The School of Aquatic and Fishery Sciences values the strengths and professional experience that students, faculty, and staff bring to our community. We are committed to providing excellent education to all of our students, regardless of their race, gender, class, nationality, physical ability, religion, age, or sexual orientation. We are proud of the different roles that our students, staff, and faculty play in the community of the School and in the College of the Environment. We recognize that science is richer and the SAFS community is more vibrant when a diverse group of people participate the SAFS community.

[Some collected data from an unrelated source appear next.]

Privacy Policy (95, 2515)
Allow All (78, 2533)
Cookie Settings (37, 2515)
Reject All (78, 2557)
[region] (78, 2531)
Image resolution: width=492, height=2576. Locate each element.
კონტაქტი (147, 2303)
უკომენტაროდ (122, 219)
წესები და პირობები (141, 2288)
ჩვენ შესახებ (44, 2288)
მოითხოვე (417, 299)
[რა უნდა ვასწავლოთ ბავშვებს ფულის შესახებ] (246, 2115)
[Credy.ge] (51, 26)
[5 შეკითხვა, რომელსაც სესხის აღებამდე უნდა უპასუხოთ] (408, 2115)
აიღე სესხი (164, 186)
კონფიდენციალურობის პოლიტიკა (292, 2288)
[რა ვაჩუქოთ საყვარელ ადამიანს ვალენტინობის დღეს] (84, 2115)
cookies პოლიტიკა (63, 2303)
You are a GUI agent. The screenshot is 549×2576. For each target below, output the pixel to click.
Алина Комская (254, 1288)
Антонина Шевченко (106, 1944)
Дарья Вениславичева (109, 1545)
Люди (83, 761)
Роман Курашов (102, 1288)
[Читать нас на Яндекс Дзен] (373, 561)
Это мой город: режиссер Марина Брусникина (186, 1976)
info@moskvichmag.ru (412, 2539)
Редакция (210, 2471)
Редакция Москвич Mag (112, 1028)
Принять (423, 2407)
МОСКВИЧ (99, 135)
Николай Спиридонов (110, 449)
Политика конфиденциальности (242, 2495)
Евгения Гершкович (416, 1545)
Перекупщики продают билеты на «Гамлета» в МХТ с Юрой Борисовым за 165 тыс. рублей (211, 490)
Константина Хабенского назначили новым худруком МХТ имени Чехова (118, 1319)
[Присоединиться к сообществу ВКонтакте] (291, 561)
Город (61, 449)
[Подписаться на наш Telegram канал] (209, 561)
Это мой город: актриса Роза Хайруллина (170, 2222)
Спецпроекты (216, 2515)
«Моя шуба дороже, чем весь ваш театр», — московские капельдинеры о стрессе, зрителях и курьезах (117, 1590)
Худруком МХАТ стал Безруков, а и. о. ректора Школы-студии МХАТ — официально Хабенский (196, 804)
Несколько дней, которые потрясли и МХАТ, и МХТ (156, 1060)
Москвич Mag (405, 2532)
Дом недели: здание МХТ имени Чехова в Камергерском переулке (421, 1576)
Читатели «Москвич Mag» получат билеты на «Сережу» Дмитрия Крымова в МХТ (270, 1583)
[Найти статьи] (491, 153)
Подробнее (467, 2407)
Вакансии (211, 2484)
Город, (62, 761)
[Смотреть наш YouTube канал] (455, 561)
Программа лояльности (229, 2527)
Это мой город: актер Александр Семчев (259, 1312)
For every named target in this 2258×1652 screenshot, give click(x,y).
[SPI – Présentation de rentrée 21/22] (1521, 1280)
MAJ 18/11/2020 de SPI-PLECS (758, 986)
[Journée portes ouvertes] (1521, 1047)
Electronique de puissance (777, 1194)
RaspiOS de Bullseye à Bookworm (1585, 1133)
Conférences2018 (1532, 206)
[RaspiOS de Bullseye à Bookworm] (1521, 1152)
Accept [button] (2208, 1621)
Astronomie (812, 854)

The postdoctoral researcher will play a central role in the interdisciplinary project, "Enhancing adaptive capacity assessment in fisheries decision making: Identifying barriers and ways to overcome them." A key concept in conservation and resource management of systems subject to the rapid pace of climate change is "adaptive capacity", i.e., to take actions that preserve the ability of the natural and human system to adapt to change. Despite the wide acceptance of this concept in academic communities, its adoption among fishery policy makers may be limited because of conceptual, institutional and other barriers. The goals of this project are to assess the degree to which principles of adaptive capacity are currently understood and applied in fisheries decision-making, evaluate decision-makers' attitudes and beliefs about adaptive capacity and its usefulness for decision making, identify scientific, institutional, and socio-political barriers towards wider adoption of this concept in fishery management, and identify alternative pathways by which adaptive capacity can better inform decision-making. This is a full-time, position located at the University of Washington in Seattle, although the location at which work is to be conducted is flexible, and remote work is possible. The post-doc will be supervised by Dr. Tim Essington (University of Washington) and will primarily collaborate with Dr. Arielle Levine (San Diego State University). This is a 12-month initial appointment, with the possibility of renewal for a second year, with an anticipated start date of June 1 2021.
Postdoctoral scholars are represented by UAW 4121 and are subject to the collective bargaining agreement, unless agreed exclusion criteria apply. For more information, please visit the University of Washington Labor Relations website.
Developing the accessible training materials describing adaptive capacity and implications for fisheries management
Reviewing recent regulatory and policy decisions in fisheries management (over the past two years) and pending management priorities for incorporation into interview and survey questions
Reviewing secondary data (species, landings, socioeconomic indicators) to develop profiles for the context of decision-making in different U.S. fishery management regions
Conducting interviews with fisheries decision makers in each fisheries management region to understand perceptions of adaptive capacity and the ways this concept is applied in fisheries decision making; analyze interviews for themes identifying factors that enable or inhibit adaptive capacity
Developing and administering a web-based survey to fishery management council members, council executive staff, scientists, and administrators engaged in fishery management processes to assess specific barriers and enabling conditions for incorporating adaptive capacity into decision-making
Analyzing survey data (summary statistics, logistic/ordinal regression) and exploring regional or thematic trends in results
Preparing data products, visualizations, collaborating on, and leading writing efforts for peer-reviewed publications and presentations at scientific conferences.
Engaging with project sponsor outreach staff
PhD or foreign equivalent in geography, anthropology, environmental management, fisheries science, or a related field.
Experience with key informant interview methods, survey design, application, and analysis
Superior written and oral communication skills.
Ability to work and write in a collaborative setting.
Demonstrated interest in interdisciplinary and/or climate-related research.
Knowledge of fishery management processes in the U.S.
Experience analyzing secondary data sources
To apply please submit your application through Interfolio with the following: (1) A letter of interest detailing your skills and experience. (2) A curriculum-vitae including publications. (3) Three letters of recommendation. Priority will be given to applications received by April 1st, 2021
For questions about this position, including potential disability accommodations, please contact Tim Essington, at email@example.com or 206-616-3698.
Equal Employment Opportunity Statement
University of Washington is an affirmative action and equal opportunity employer. All qualified applicants will receive consideration for employment without regard to race, color, creed, religion, national origin, sex, sexual orientation, marital status, pregnancy, genetic information, gender identity or expression, age, disability, or protected veteran status.